## Aufgabenstellung:
Womit fährt Patrick Dempsey laut dem Ausgangstext über die Vermarktung von Männerkosmetik im Werbefilm für L'Oreal über einen ausgetrockneten Salzsee?

Kosmetik für Männer wird noch immer völlig falsch vermarktet

Der Schauma MannWenn mir langweilig ist im Supermarkt, gehe ich gerne zum Regal mit den  Shampoos und betrachte ausführlich das Männershampoo von Schauma um mich zu gruseln. Der Schauma-Mann, er ist so schööööön er fährt sich so durch die Haaaaaaare. Wem führe dabei kein Schauer über den Rücken?

Für eine kleine Gruppe von Käufern scheint der Schauma-Mann zu funktionieren, denn es gibt ihn schon ewig. An mir geht die Produktgestaltung jedoch völlig vorbei. Ich finde sie lustig. Für Männer mit Glatzenbildungstrauma kann der Schauma Mann sogar eine schwere Provokation darstellen.

L'Oreal

L'Oreal versucht Männer als Zielgruppe für Pflegeprodukte auf eine andere Art und Weise zu überzeugen: Mit harten Männern, die männliche Sachen tun, z.B. Hugh Laurie oder Partick Dempsey. Gut, das sind an und für sich schon einmal die richtigen Typen. Sie passen aber nicht zu den Produkten, die sie verkaufen sollen. Bei der Vermaktung von Kosmetik an Männer gibt es generell dieses Problem: Männer hassen Kosmetik, wenn sie Männer sind.  Allein das Wort "Kosmetik" ist schwer vermittelbar. Echte Hardcore-Kosmetik wie Anti-Falten Creme: Allein der Gedanke daran löst doch Fluchtreflexe aus!

Patrick Dempsey- Wild in the DesertDas lässt sich gut an einem Bespiel belegen: Patrick Dempseys Werbe-Film "WILD IN THE DESERT" für L'Oreal. Wieder: An und für sich ansprechend.  Patrick Dempsey fährt mit einem Drag-Racer über einen ausgetrockneten Salzsee. Aber wie bringt man das mit Hautcreme in Verbindung? "Ein harter Mann: Er steigt aus, er schwitzt, er cremt sich ein". Er cremt sich ein?? Nöööö!!

## Bereitgestellte Daten:
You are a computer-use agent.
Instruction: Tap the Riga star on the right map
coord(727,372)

## Antwort:
Mit einem Drag-Racer.